Like the iPad, the Fire HD doesn’t have a replaceable battery or accept a media card. Like the lower end iPads, it has 16 GB of storage. Yet, you won’t need as much storage with the Fire because Amazon provides an easy way to store all of your content. When you go to play a movie, television show or some music, you see two choices at the top of the screen, “Cloud” and “Device”. You can store your music and movies easily with Amazon on the Internet (Cloud) or you can store them on your device. Since the Wi-Fi connection on the Fire HD is very good, there is little reason to store your data on the device except for when you want to have access to it when you are on the go. So if you want to watch a movie or listen to music at the doctor’s office or at the beach, you will have to think ahead and download what you need to the device.

With the Fire you get 5 GB of free Cloud storage for videos and files and space for 250 songs.  You can up that to 20GB for $10 a year and 250,000 songs for $24.99 a year. One month’s free membership in Amazon Prime comes with the Fire and gives you free two-day shipping on Amazon purchases, instant streaming of many movies and TV shows and the ability to access the Kindle Owners’ Lending Library. After your free month, Amazon Prime membership costs $79 a year.

Amazon gives you a lot for your money with the Fire HD.  It is obvious that Amazon is subsidizing the cost of the Fire in hopes that you will pay for additional cloud storage buy additional content, and/or join their Prime membership. Another way that Amazon is leading you to purchasing their content is through ads. Yes, the Kindle Fire comes with ads. You don’t see them when you are actually using the Fire. They only appear on the home screen when you start up your Fire. If you don’t like the ads, you can pay Amazon an extra $15 to remove them.

The ads, however, are very well done and not at all invasive. In fact, I found some of the ads useful. For instance, shortly after I started using the Fire, I was presented with an ad that offered a $5 credit for the Amazon MP3 store. I said “yes” to the ad and the credit was immediately put into my account and I was provided a link to the MP3 store where I found the new Big Bad Voodoo Daddy album for $5. In less than five minutes I was listening to my new music on the Fire. Amazon makes shopping very easy. They have 120,000 movies, 1.2 million books, 20 million songs, and 100,000 audio books.

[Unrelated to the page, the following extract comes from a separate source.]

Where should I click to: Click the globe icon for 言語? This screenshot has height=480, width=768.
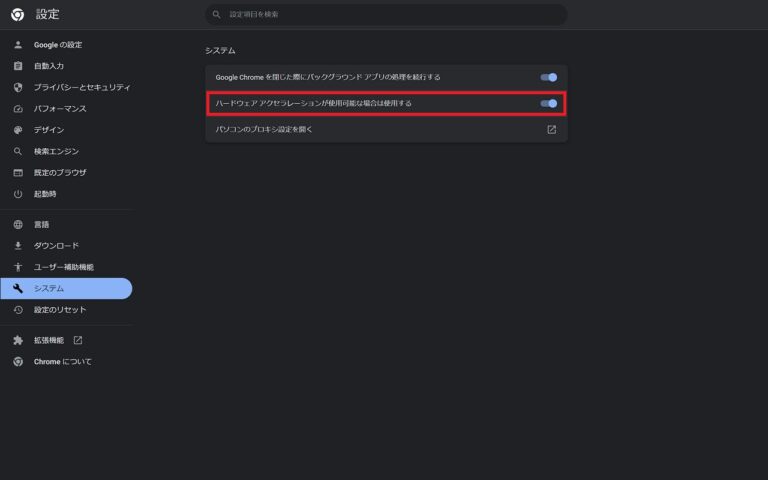click(18, 225)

While the Amazon App store doesn’t have as many apps as the Apple App store or the Google Play store, all of the apps that I use every day were available and all were free. These included FlipBook, Wall Street Journal, Pulse, an Alarm Clock, Evernote, Pandora, Sound Hound, Shazam, Skype, Pinterest, Facebook, Twitter, Angry Birds and Words with Friends.

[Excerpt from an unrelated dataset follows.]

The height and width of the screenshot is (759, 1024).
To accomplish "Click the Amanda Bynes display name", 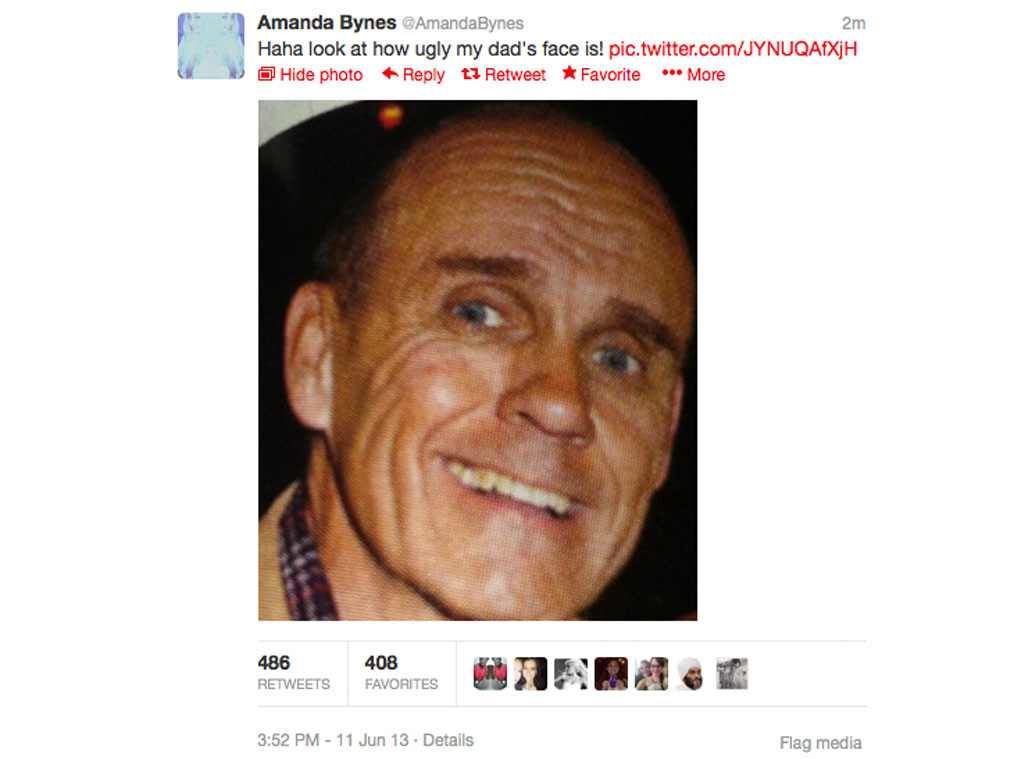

The Fire HD comes with only a USB cable for connecting it to your computer and for charging. Charging by this cable took more than 12 hours. While I was able to charge the Fire in about four hours with a Micro-USB wall charger that I had on hand, when I purchased the Kindle Fast Charging wall-adapter, the charging went even faster and seemed to last longer. Amazon says that they expect one charge to last 11 hours. While my testing fell slightly short of this, I feel that most people will be able to get a full-day’s use out of one charge.

Last week I told you a few of the things that the Fire HD can’t do. It has no cellular connection, no GPS for directions, and no rear-facing camera. In my testing, I didn’t really miss any of these. The thing that I missed in the Fire was voice recognition.  After using the iPhone and Android phone for dictation, I longed for such a feature on the Fire.

All-in-all the Fire HD is a very capable device at a great price. I expect to see a lot of them under Christmas trees this year.